La livraison au départ des exploitations agricoles constitue un défi. Les idées innovantes ne manquent pas. Ainsi, une startup située dans le Var, Grinoloco, a lancé une campagne de financement participatif afin de développer un service de transport collaboratif de légumes de producteurs locaux. Elle propose à toute personne qui se déplace en ferme de récupérer des légumes commandés par d’autres consommateurs afin de les déposer dans un point relais situé sur son trajet. Il faudra toutefois atteindre une masse critique suffisante de conducteurs pour pouvoir satisfaire la demande des destinataires. Face à cette problématique, Péligourmet et La Charrette, deux autres plateformes de circuits courts, ont privilégié la fiabilisation du service de livraison en se tournant finalement vers les transporteurs professionnels.

Manger local c’est bien, sans emballages c’est mieux !

Parmi les réseaux soutenant la vente en circuits courts, on retrouve les magasins de vente en vrac.
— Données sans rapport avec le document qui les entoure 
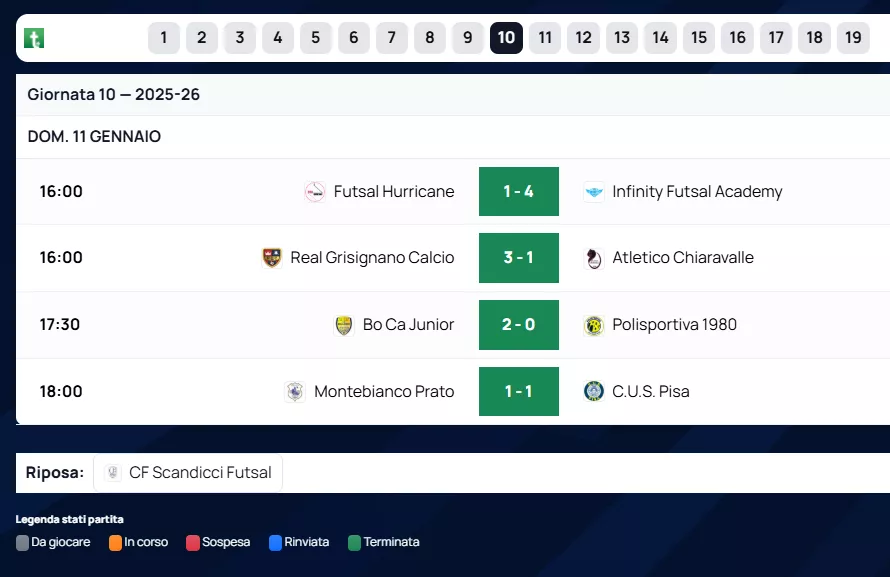The height and width of the screenshot is (577, 890).
Task: Click the CF Scandicci Futsal crest
Action: 113,473
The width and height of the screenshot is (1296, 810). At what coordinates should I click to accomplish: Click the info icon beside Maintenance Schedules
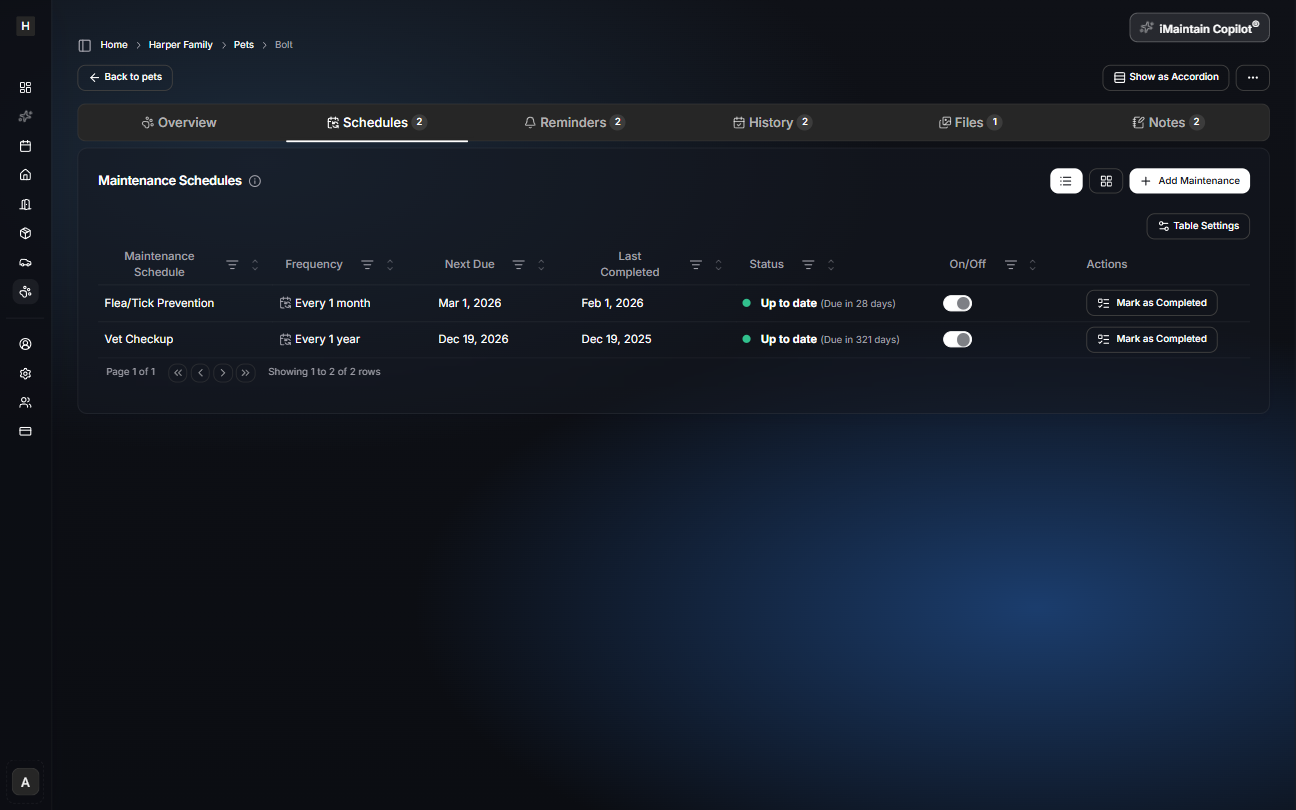point(255,181)
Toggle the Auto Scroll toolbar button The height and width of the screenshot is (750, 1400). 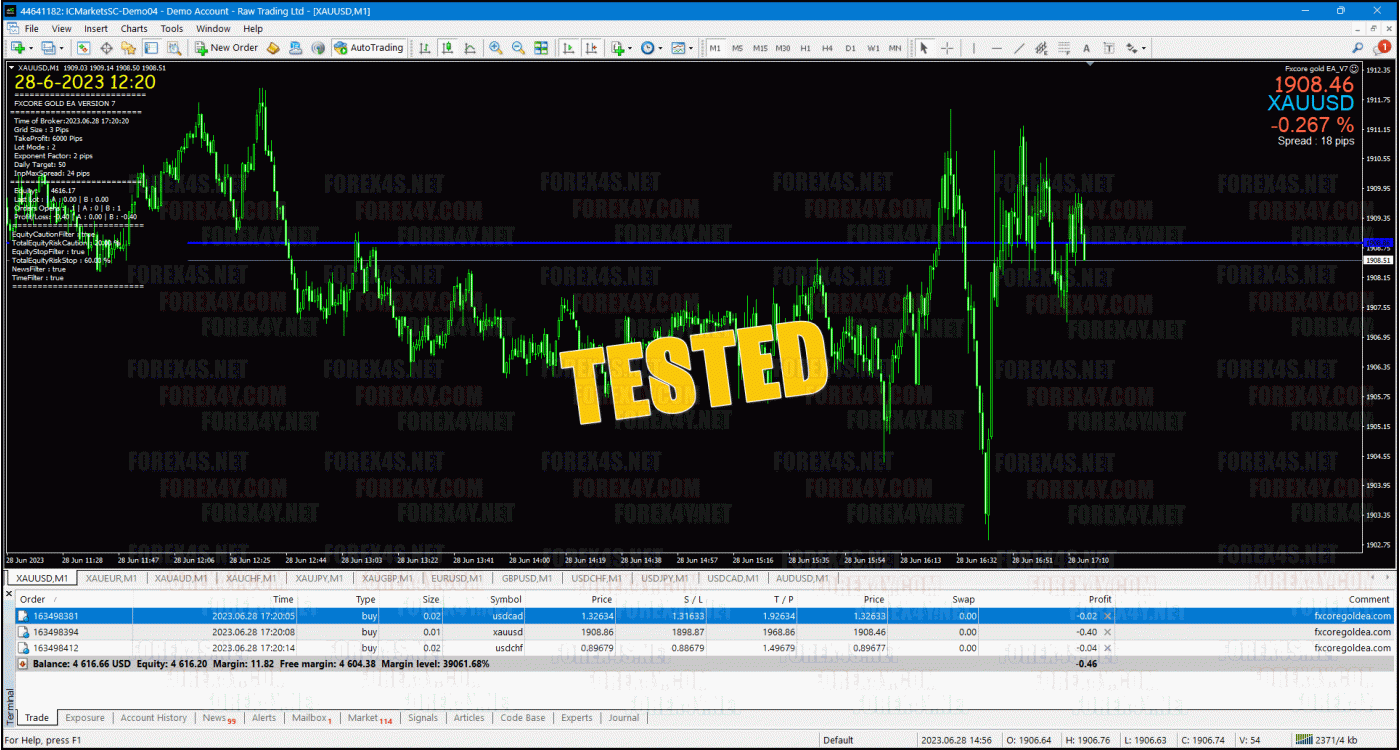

Dans l’objectif de réduire leurs déchets, les clients s’y rendent avec leurs propres contenants, les tarent et les remplissent. Selon l’Ademe, l’achat en vrac permet de réduire les déchets de 2,4 kg par an et par personne, ce qui n’est pas sans conséquence sur les flux de déchets dans les grandes agglomérations.[4] Les emballages générés par ces magasins sont récupérés en tournées de collecte par des prestataires spécialisés qui délivrent des certificats de recyclage.

Le retour aux contenants consignés en verre constitue un autre levier de réduction des déchets : 28 kg par an et par personne. De nombreux réseaux de consignes se sont déployés en France, comme Alsace Consigne qui traite 25 millions de bouteilles consignées chaque année. Un tel volume nécessite un traitement logistique spécifique, afin de massifier la collecte des bouteilles, de les transporter en centres de lavage puis de les redistribuer.

Encore peu développée, la consigne de contenants en plastique est tout aussi pertinente sur le plan environnemental. Moins fragile et moins lourds, les emballages en plastique consignés simplifient les manutentions et les opérations de livraison, limitant les risques de casse et le poids transporté.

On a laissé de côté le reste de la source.